SET PROBLEM - Copy every line of the listing below word for word, with nothing changed.

Start MATERIAL SHOWN

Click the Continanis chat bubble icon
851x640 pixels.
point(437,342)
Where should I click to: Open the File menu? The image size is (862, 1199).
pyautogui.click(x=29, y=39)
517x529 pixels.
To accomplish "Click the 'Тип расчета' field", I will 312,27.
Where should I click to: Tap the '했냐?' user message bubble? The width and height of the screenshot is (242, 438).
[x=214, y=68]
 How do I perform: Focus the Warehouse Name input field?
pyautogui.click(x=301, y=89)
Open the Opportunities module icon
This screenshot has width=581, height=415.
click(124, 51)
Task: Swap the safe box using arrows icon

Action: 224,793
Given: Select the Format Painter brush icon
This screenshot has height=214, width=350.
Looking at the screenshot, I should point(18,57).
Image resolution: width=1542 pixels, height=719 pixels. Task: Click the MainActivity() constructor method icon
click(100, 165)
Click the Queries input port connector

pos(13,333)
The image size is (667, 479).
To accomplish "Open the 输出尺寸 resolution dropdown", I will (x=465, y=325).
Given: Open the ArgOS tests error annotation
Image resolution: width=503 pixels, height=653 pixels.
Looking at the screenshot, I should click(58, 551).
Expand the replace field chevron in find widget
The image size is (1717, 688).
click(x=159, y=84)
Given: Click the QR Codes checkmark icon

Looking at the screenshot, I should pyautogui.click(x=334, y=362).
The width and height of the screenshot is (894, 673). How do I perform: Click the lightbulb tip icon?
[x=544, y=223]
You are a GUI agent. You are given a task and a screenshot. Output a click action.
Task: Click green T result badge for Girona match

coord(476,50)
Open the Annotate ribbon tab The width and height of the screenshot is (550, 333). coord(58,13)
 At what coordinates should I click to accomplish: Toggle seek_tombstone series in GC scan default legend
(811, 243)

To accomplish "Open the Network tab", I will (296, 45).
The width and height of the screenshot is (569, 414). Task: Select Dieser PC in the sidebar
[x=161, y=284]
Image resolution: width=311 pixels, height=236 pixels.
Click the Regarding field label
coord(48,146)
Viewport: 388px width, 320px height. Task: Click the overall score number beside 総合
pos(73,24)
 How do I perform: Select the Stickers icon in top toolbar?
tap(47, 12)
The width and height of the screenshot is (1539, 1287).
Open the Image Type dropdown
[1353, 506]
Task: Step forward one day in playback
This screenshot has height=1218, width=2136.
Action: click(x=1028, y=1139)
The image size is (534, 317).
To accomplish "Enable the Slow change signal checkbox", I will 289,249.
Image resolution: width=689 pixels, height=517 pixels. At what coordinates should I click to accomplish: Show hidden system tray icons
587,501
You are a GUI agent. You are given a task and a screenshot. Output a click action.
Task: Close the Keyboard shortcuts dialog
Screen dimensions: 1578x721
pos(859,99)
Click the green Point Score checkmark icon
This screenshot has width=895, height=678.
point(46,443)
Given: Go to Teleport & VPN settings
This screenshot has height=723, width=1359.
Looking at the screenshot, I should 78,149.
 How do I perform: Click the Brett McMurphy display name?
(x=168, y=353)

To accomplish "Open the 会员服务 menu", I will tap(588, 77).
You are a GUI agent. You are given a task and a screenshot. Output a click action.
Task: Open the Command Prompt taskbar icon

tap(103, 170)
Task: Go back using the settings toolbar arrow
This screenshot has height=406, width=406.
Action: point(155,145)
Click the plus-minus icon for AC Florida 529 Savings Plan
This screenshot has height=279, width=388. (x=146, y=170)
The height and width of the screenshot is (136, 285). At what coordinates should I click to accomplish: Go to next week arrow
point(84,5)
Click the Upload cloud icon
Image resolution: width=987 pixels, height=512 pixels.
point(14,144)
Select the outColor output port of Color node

End MATERIAL SHOWN

TASK OUTPUT -
Click the Continanis chat bubble icon
851x640 pixels.
point(437,342)
Where should I click to: Open the File menu? The image size is (862, 1199).
pyautogui.click(x=29, y=39)
517x529 pixels.
To accomplish "Click the 'Тип расчета' field", I will 312,27.
Where should I click to: Tap the '했냐?' user message bubble? The width and height of the screenshot is (242, 438).
[x=214, y=68]
 How do I perform: Focus the Warehouse Name input field?
pyautogui.click(x=301, y=89)
Open the Opportunities module icon
This screenshot has width=581, height=415.
click(124, 51)
Task: Swap the safe box using arrows icon

Action: 224,793
Given: Select the Format Painter brush icon
This screenshot has height=214, width=350.
Looking at the screenshot, I should point(18,57).
Image resolution: width=1542 pixels, height=719 pixels. Task: Click the MainActivity() constructor method icon
click(100, 165)
Click the Queries input port connector

pos(13,333)
The image size is (667, 479).
To accomplish "Open the 输出尺寸 resolution dropdown", I will (x=465, y=325).
Given: Open the ArgOS tests error annotation
Image resolution: width=503 pixels, height=653 pixels.
Looking at the screenshot, I should click(58, 551).
Expand the replace field chevron in find widget
The image size is (1717, 688).
click(x=159, y=84)
Given: Click the QR Codes checkmark icon

Looking at the screenshot, I should pyautogui.click(x=334, y=362).
The width and height of the screenshot is (894, 673). How do I perform: Click the lightbulb tip icon?
[x=544, y=223]
You are a GUI agent. You are given a task and a screenshot. Output a click action.
Task: Click green T result badge for Girona match

coord(476,50)
Open the Annotate ribbon tab The width and height of the screenshot is (550, 333). coord(58,13)
 At what coordinates should I click to accomplish: Toggle seek_tombstone series in GC scan default legend
(811, 243)

To accomplish "Open the Network tab", I will (296, 45).
The width and height of the screenshot is (569, 414). Task: Select Dieser PC in the sidebar
[x=161, y=284]
Image resolution: width=311 pixels, height=236 pixels.
Click the Regarding field label
coord(48,146)
Viewport: 388px width, 320px height. Task: Click the overall score number beside 総合
pos(73,24)
 How do I perform: Select the Stickers icon in top toolbar?
tap(47, 12)
The width and height of the screenshot is (1539, 1287).
Open the Image Type dropdown
[1353, 506]
Task: Step forward one day in playback
This screenshot has height=1218, width=2136.
Action: click(x=1028, y=1139)
The image size is (534, 317).
To accomplish "Enable the Slow change signal checkbox", I will 289,249.
Image resolution: width=689 pixels, height=517 pixels. At what coordinates should I click to accomplish: Show hidden system tray icons
587,501
You are a GUI agent. You are given a task and a screenshot. Output a click action.
Task: Close the Keyboard shortcuts dialog
Screen dimensions: 1578x721
pos(859,99)
Click the green Point Score checkmark icon
This screenshot has width=895, height=678.
point(46,443)
Given: Go to Teleport & VPN settings
This screenshot has height=723, width=1359.
Looking at the screenshot, I should 78,149.
 How do I perform: Click the Brett McMurphy display name?
(x=168, y=353)

To accomplish "Open the 会员服务 menu", I will tap(588, 77).
You are a GUI agent. You are given a task and a screenshot. Output a click action.
Task: Open the Command Prompt taskbar icon

tap(103, 170)
Task: Go back using the settings toolbar arrow
This screenshot has height=406, width=406.
Action: point(155,145)
Click the plus-minus icon for AC Florida 529 Savings Plan
This screenshot has height=279, width=388. (x=146, y=170)
The height and width of the screenshot is (136, 285). At what coordinates should I click to accomplish: Go to next week arrow
point(84,5)
Click the Upload cloud icon
Image resolution: width=987 pixels, height=512 pixels.
point(14,144)
Select the outColor output port of Color node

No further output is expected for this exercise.